MANILA – 10 August 2026 – Salesforce has released its 2026 Agentic Enterprise Index, which analyzes aggregated AI usage data from the Agentforce platform to uncover how businesses are deploying, using, and getting value out of AI agents. 


The results this year show a tale of two rollouts, a bifurcation in the global business landscape in which an industry’s operational DNA and business needs can dictate how its digital workforce is deployed. 


High-volume, task-specific deployments: Most common among consumer-facing sectors, this approach leans into high volume and speed to tackle immediate customer needs.


Versatile, multi-step deployments: Seen in more operationally complex and heavily regulated fields like Manufacturing and Public Sector, this strategy prioritizes building agents capable of taking on a wide variety of tasks that require cross-functional business logic.


Each type of rollout deepens trust and results in ROI, but the future of agentic AI rests on the coexistence of both deployment models—delivering fast, large-scale impact while mastering increasingly complex tasks across all industries.
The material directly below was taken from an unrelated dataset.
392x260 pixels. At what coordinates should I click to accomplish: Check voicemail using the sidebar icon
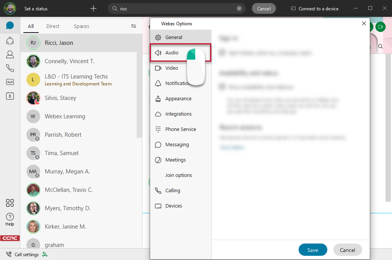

Financial Services blends speed and regulation: The financial services industry deploys some of the most sophisticated agents, yet deploys them at the massive scale more typical of consumer sectors,  proving that deep complexity and high-volume automation can coexist, especially during peak periods like tax season.

Retail ramps up complexity on demand: Agents in consumer-facing sectors may focus on more simple tasks, but expand their depth and increase the number of actions they execute during intense holiday rushes.


Dive deeper: 


Businesses, particularly consumer industries, are deploying more agents at speed 


The average number of agents activated per organization increased nearly 3X over the past year. Once provisioned, businesses start creating those agents within an average of 2 days. And that number is decreasing month over month, down 53% across the whole analysis period.


 


But are these agents taking meaningful action? To gauge this, Salesforce has developed a metric called the Agentic Work Unit (AWU). An AWU is one discrete task accomplished by an AI agent — the point at which raw intelligence is converted into real work.


As of April 2026, Agentforce agents' AWU output is increasing by a 15% CMGR (compound monthly growth rate). 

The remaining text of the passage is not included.